Addiction Recovery resources:
Of course, at New Paradigm Recovery, we cannot overemphasize the importance of addiction recovery when it comes to self care. Anu’s recommendations are awesome, the tried-and-true fellowships that help people understand their addiction and find reliable peer support in their recovery.
- Alcoholics Anonymous is the original twelve-step program with a worldwide fellowship of alcoholics who help each other stay sober. Visit their site to find meetings worldwide, read literature, and learn more about the program. For our Northern Virginia neighbors, you can find a meeting close to you by exploring the local meeting list.

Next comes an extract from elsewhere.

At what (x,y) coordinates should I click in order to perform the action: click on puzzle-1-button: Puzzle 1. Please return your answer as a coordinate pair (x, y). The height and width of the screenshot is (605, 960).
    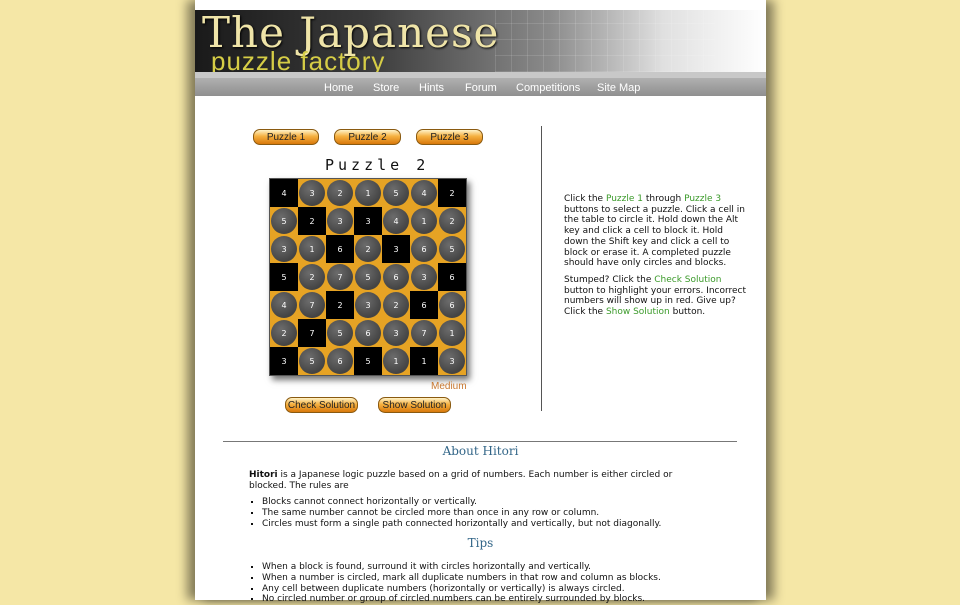
    Looking at the image, I should click on (286, 137).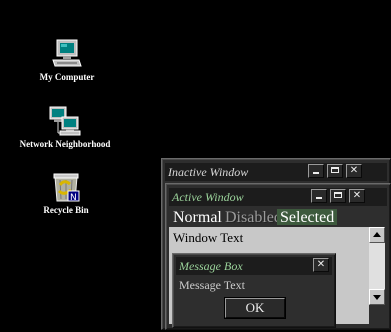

- Narcotics Anonymous is a twelve-step group of men and women for whom drugs had become a major problem who meet regularly to help each other stay clean. Find meetings all around the world, literature, and more information on their site. For recovering addicts in and around Washington, DC, find more information about local NA meetings and events in the DMV by visiting the Chesapeake and Potomac Region of Narcotics Anonymous website.
- Or explore other recovery fellowships. There are a number of other recovery fellowships that have their own meetings and books, including SMART Recovery. Their site has information and tools to help you find a meeting and learn more about their organization.
Practice self-love with others!
Finally, Anu recommends trying wellness-themed activities with the people you love. This Valentine’s Day, she recommends “Instead of candy and flowers, organize an evening by hiring someone who does singing bowls or acupuncture.” Making a date night out of mindfulness practices is a great way to encourage healthy habits within a relationship. She also suggests trying relationship-building workshops that focus on relationship health. For healthy couples, maybe “dinner and a workshop” will become the new “dinner and a movie.”
From the whole team at New Paradigm Recovery, we’re wishing everyone lots of love this month! Whether you’re celebrating Valentine’s Day in a relationship or simply focusing on the loving yourself this year, there are so many opportunities to incorporate a little extra love in your life!